The Ultimate Guide to Developer Marketing | Lee Robinson (Vercel)
Insider tips from a 10+ year veteran on how to build and market to developers
Dear subscribers,
Today, I want to share a new episode with Lee Robinson, VP of Product at Vercel.
Lee helped scale Vercel to 1M monthly active developers and $100M in annual revenue. He’s spent 10+ years building great developer products and has some of the clearest thinking on developer marketing that I’ve ever read.
We had a great chat about the developer’s mindset, what a great developer product looks like, and how to market to skeptical developers.

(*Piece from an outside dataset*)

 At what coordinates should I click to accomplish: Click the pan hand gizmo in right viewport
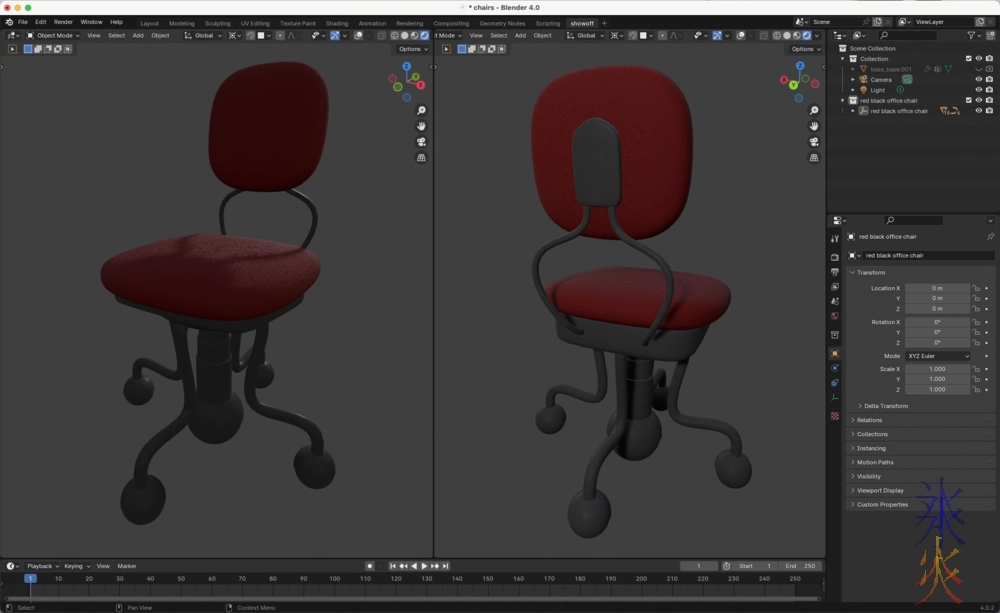tap(814, 126)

Watch now on YouTube, Apple, and Spotify.
Lee and I talked about:
(00:00) Steps to guarantee developers love your product
(01:15) How developers decide whether to use a new tool
(03:45) 3 pillars of a great developer experience
(08:34) Trust in open vs. closed source AI models
(10:52) Why most developer documentation sucks
(23:25) Developer marketing tactics that actually work
(27:30) How to balance hype and reality
(32:06) How to recover from losing developer trust
Read on for the interview takeaways.
The developer’s mindset
Welcome, Lee! So, let's put ourselves in the developer’s mindset. How do developers decide whether to use a new product?
First and foremost, developers love tools that have a free tier because:
They’re skeptical of new tools. They want to try it out and get firsthand experience before adopting it.
Non-US developers can’t afford to pay right away. A product priced at $20, $40, or $100 USD can be a steep starting point.
They also have a low tolerance for marketing pages. Instead:
Developers go straight to the documentation and code samples.
They’re trying to finish the job quickly and don’t want to deal with BS.
So, what are the core components of a great developer experience?
When building for developers, the experience is the whole product. Some specific tips:
Onboard as fast as possible. Optimize for letting developers get started quickly.
Make upgrades easy: Limit the blast radius of major version changes. Ideally, changes should start opt-in with many months of lead time.
Helpful error messages: When applicable, include hyperlinks in error messages to provide more context on how to solve the error. Provide feedback as you type — don’t make developers think.
Strong defaults and conventions: Have an opinion about “the right way” to build software. For example, don't make me think about setting up routing; just use the file-system-based routing with Next.js.
Provide escape hatches: When the developer wants to depart from the standard configuration, providing escape hatches can counter strong defaults.
You also need to exceed documentation and API design expectations — we can talk about those later.
Let's talk about AI. There's a debate about closed-source vs. open-source models. As a developer, which do you prefer? How do you think this will evolve?